These findings highlight classification differences between observational and kinematic-based assessment approaches during functional transfer tasks. Portable motion capture systems have demonstrated reliability and validity in gait and postural control analysis [
12,
27,
28], and advances in portable markerless motion capture technology offer a feasible approach for integrating objective movement analysis into both clinical and educational environments. Importantly, these differences should not be interpreted as evidence of superiority, but rather as reflecting differences in classification frameworks. These systems may serve as complementary tools to traditional observational assessment by providing quantifiable data that can support standardized evaluation and inform future research on movement classification.
5. Limitations
Several limitations should be considered when interpreting these findings. First, participants were healthy adults recruited from a university community. The use of a healthy cohort allowed for a controlled evaluation of agreement and classification patterns across standardized conditions, without the added variability introduced by clinical pathology. This approach is also consistent with educational practice, in which foundational assessment skills are developed in controlled environments before being applied to more complex clinical populations. Findings may not generalize to clinical populations in which movement deviations are more pronounced or heterogeneous. Agreement patterns may differ in individuals with neurologic, musculoskeletal, or balance impairments.
Second, surface conditions were administered in a fixed sequence for all participants. The absence of randomization or counterbalancing introduces the possibility of order effects, including practice, fatigue, or adaptation across successive transfers. Although surface height was standardized at 18 inches, differences in surface compliance and commode geometry may have influenced trunk strategy, joint loading, and movement variability. Systematic bias therefore cannot be ruled out, and surface-related findings should be interpreted with caution.
Third, continuous motion capture data were converted to ordinal classifications to align with the observational rubric and permit direct agreement analysis. While this approach enabled a comparison between modalities, categorization may have reduced granularity of continuous kinematic information and influenced agreement coefficients. This transformation of continuous ROM data into ordinal categories may introduce classification bias and influence agreement metrics. Previous studies have evaluated motion capture systems against established reference standards to assess validity in controlled contexts [
29]; however, such validation was beyond the scope of the present study, which focused on agreement between classification approaches rather than criterion validity.
Fourth, visual raters were novice DPT students. Results may not reflect the reliability or assessment patterns of experienced clinicians. However, the inclusion of novice raters provides an insight into observational consistency during early professional training.
Finally, the a priori power analysis was based on detecting within-subject effects for the mixed-effects model and was not specifically aligned with the primary aims of evaluating inter-rater reliability. Sample size determination for agreement studies is more appropriate based on the expected precision of the agreement coefficients (e.g., Krippendorff’s α or weighted kappa). Thus, the precision of agreement estimates was instead characterized using 95% confidence intervals for reliability and agreement metrics.

# # # #

# Prompt A
According to the study limitations text, what height was the surface standardized at?
# Prompt B
Using the study limitations text, mark each statement yes or no and quote the words that decide it: (i) The surface conditions were given to participants in a randomized order. (ii) The visual raters were novice DPT students. (iii) The study validated the motion capture system against a reference standard for criterion validity.

# Study material
# # # #

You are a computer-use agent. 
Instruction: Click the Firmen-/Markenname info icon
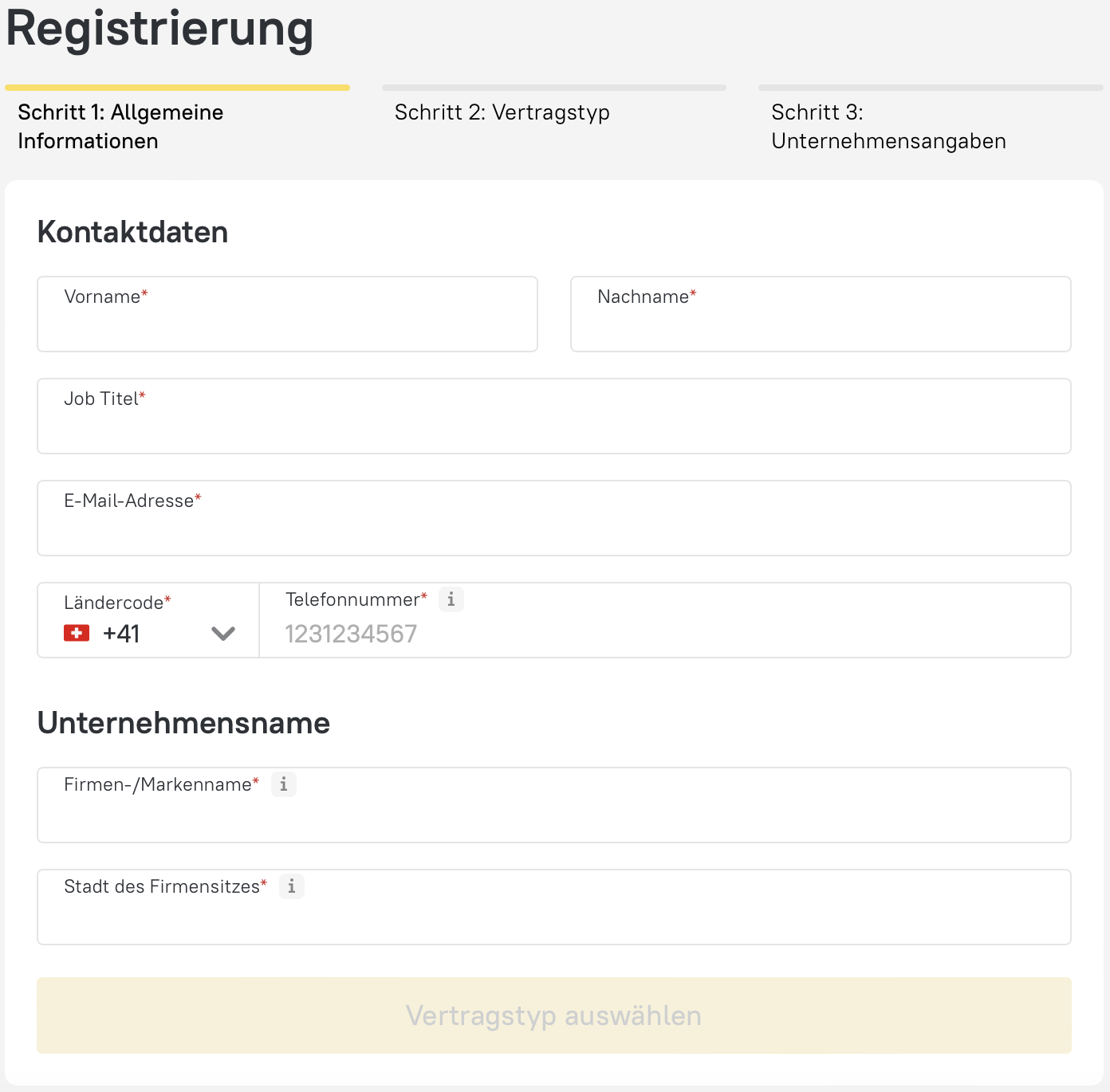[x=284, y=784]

# # # #

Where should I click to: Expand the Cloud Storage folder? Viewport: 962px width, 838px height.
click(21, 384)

# # # #

# Exercise answer A
18 inches

# Exercise answer B
(i) No: "surface conditions were administered in a fixed sequence for all participants"
(ii) Yes: "visual raters were novice DPT students"
(iii) No: "such validation was beyond the scope of the present study"